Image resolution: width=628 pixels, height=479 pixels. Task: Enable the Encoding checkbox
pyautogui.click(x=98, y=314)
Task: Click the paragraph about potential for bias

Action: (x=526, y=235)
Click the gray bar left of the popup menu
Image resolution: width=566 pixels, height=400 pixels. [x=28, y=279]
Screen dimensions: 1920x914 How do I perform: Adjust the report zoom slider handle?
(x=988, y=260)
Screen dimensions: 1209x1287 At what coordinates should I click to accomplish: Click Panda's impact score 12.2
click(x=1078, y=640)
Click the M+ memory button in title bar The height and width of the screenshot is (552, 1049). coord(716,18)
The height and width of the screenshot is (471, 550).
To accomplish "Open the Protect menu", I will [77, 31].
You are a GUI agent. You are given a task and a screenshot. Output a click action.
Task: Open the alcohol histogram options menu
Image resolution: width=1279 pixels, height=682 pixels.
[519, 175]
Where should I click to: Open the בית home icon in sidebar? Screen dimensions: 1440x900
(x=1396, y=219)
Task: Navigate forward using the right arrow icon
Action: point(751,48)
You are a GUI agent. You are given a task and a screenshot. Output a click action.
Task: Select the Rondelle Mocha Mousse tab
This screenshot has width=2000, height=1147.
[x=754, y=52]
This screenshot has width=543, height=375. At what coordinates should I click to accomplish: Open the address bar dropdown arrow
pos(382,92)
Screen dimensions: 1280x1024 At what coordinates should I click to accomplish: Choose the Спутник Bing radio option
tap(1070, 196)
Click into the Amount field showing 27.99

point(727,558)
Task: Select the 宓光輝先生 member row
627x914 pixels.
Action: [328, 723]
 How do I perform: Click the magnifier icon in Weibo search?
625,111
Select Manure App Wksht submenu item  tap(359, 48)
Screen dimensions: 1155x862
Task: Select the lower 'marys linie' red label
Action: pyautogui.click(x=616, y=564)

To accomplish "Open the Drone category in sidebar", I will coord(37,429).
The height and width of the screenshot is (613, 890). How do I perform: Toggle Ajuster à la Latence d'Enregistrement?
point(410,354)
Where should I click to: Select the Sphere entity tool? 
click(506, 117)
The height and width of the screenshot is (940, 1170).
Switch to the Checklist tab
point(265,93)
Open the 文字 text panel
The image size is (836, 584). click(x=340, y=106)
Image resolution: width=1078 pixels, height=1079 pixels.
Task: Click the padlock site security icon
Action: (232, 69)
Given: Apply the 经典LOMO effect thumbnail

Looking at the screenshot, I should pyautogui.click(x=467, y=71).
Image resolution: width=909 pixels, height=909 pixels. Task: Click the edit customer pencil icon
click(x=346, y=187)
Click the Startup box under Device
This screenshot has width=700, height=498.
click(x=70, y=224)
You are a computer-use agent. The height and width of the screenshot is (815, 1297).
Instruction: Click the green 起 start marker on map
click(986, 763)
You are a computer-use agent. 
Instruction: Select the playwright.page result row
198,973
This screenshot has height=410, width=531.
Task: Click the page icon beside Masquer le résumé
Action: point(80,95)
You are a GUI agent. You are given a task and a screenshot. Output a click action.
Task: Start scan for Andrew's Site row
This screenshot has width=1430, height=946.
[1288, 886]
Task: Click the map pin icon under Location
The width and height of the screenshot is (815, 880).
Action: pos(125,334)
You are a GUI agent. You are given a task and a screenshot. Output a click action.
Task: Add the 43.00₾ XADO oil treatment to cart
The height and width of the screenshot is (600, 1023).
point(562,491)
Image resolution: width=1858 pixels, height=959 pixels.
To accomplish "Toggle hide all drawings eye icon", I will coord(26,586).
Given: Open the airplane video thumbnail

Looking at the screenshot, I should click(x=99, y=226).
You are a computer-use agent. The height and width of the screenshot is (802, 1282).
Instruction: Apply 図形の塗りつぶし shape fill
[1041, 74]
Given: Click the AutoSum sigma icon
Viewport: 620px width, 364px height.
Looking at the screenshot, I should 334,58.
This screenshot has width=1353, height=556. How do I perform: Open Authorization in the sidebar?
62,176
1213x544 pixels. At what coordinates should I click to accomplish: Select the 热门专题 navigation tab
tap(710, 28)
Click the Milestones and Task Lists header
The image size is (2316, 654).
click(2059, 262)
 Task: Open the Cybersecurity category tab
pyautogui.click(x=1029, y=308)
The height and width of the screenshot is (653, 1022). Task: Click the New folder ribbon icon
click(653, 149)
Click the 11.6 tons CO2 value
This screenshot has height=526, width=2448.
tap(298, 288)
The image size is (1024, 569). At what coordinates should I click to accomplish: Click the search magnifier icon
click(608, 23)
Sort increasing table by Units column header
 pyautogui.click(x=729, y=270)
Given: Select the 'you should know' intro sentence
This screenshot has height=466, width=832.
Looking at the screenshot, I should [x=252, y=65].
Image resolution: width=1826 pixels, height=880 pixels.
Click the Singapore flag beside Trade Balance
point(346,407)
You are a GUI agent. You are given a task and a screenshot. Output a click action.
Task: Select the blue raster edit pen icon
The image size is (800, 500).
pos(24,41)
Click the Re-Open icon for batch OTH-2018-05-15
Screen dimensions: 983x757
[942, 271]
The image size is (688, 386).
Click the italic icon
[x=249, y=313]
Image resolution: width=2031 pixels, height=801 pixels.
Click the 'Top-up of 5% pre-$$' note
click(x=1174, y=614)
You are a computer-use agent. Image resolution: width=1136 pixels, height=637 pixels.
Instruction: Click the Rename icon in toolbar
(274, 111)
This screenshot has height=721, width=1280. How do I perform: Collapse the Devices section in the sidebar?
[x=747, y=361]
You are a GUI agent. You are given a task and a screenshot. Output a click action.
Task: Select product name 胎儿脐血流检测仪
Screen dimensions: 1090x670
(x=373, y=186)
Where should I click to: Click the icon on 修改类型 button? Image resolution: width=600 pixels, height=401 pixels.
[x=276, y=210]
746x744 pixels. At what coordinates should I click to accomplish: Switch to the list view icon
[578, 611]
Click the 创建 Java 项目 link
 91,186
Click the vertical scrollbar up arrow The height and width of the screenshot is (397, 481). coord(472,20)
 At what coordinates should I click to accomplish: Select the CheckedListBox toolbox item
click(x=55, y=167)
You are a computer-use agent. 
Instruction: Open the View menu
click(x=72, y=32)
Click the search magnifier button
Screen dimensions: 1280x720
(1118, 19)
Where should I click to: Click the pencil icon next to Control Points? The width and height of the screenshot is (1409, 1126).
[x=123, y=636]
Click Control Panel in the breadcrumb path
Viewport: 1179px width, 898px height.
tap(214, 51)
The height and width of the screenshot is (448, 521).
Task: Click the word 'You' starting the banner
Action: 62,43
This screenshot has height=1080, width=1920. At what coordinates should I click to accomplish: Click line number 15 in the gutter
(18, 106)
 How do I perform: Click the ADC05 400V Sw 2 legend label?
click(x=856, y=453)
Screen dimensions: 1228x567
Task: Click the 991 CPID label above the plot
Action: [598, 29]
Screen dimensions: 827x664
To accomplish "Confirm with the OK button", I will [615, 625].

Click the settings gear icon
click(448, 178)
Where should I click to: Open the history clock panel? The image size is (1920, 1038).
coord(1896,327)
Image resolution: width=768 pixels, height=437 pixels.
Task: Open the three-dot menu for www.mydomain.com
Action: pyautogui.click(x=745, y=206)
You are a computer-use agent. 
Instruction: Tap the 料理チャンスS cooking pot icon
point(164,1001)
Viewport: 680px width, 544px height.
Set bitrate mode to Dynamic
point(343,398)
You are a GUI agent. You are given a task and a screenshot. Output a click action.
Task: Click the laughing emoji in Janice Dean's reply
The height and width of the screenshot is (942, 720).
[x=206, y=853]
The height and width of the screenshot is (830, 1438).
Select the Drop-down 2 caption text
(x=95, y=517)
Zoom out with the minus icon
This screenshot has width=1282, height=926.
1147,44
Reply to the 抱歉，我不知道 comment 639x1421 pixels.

What is needed
Please go through the entries and show every line with the word "will".

Result of the exercise
To accomplish "Open the Protect menu", I will [77, 31].
To accomplish "Open the Drone category in sidebar", I will coord(37,429).
To accomplish "Toggle hide all drawings eye icon", I will coord(26,586).
To accomplish "Confirm with the OK button", I will [615, 625].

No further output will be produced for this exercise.